Records from a data collection:
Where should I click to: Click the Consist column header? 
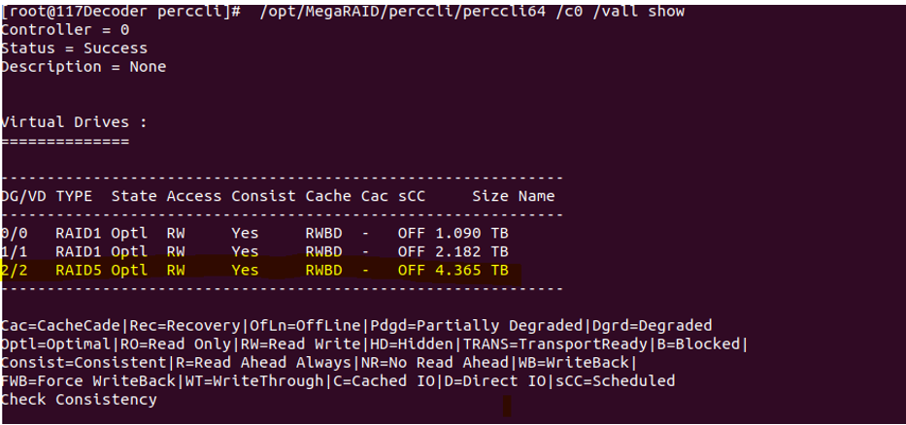[x=262, y=196]
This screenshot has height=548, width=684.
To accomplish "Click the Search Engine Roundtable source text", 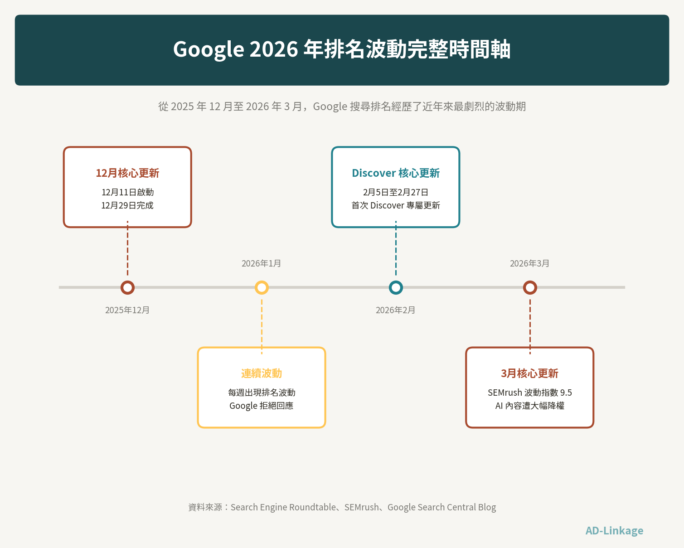I will point(283,507).
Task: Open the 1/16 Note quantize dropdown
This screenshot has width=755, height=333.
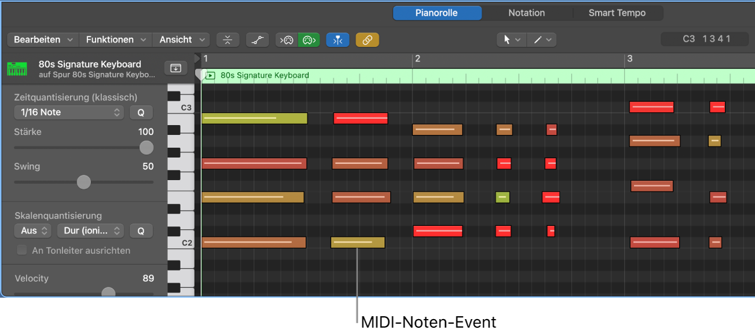Action: tap(69, 112)
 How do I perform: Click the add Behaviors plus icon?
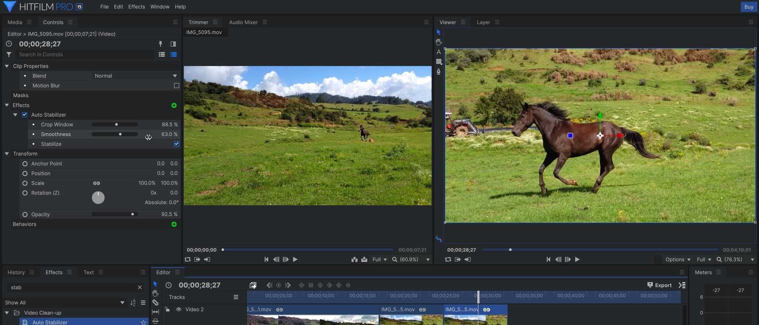coord(174,224)
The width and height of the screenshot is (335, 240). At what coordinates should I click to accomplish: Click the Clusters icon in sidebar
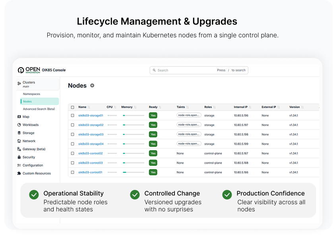(19, 83)

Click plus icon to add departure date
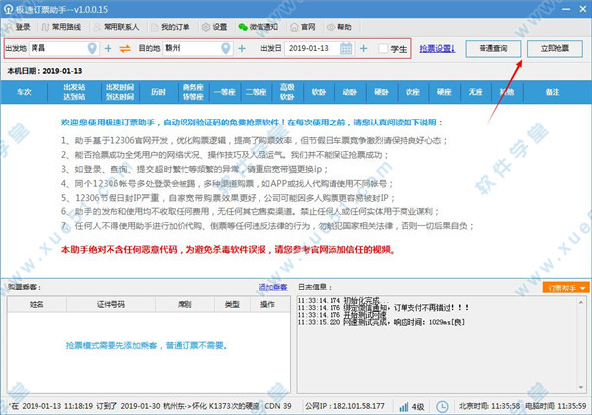[363, 47]
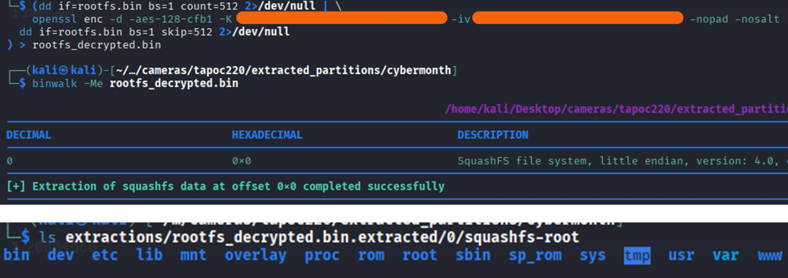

◆ What you need to do: Give again, word for word, only the lines from the one with "Task: Open the 1/16 Note quantize dropdown" through the last line of the entries, both included; no pictures go in the copy.

◆ Written solution:
Task: Open the 1/16 Note quantize dropdown
This screenshot has width=755, height=333.
Action: tap(69, 112)
 How do I perform: Click the add Behaviors plus icon?
coord(174,224)
The width and height of the screenshot is (335, 240). At what coordinates should I click to accomplish: Click the Clusters icon in sidebar
(19, 83)

Click plus icon to add departure date
[363, 47]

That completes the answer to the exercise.